So, if we agree that joining a data sharing space, i.e., an organisation that has pre-agreed terms and conditions on sharing and exchanging data, with pre-agreed terminology or vocabulary (“semantics”) and technology, the question is, what kind of data sharing organisation is the most appropriate?

The CSRD Directive has industry-agnostic elements, which must be fulfilled in every company, and industry-specific elements, which are being developed as we speak. For example, we work mainly with music and film production, both of which belong to the Media and Entertainment Group, which must apply the same industry-specific variations of the European Sustainability Development Standards.

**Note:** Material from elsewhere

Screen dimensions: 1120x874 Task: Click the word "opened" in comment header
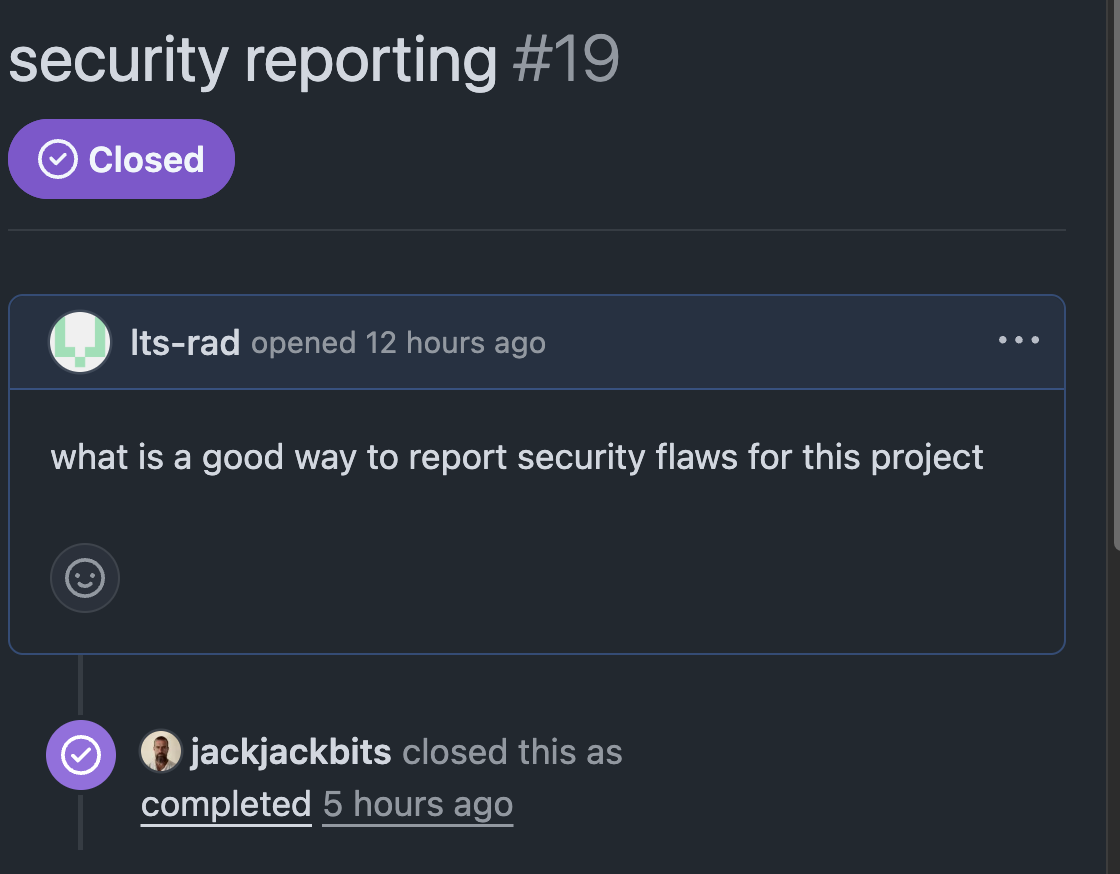pyautogui.click(x=303, y=343)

We think that the best is to create industry-specific data sharing spaces, such as the famous Data 4.0 for manufacturing, but allow them to be federated and to exploit further synergies: there are plenty of financial, economic, social or environmental data that are used by other existing data sharing spaces and it is not necessary to curate and produce them in, for example, a music or film-production oriented data sharing space.

Are for-profit and social enterprises technically ready to join data-sharing spaces? Not without help. While some large corporations have explicit knowledge bases and enterprise graphs, most smaller European enterprises do not necessarily have a distinct IT function. It is a simple relational database with a fixed schema if they manage databases. Bringing them on board requires simple systems and assistance.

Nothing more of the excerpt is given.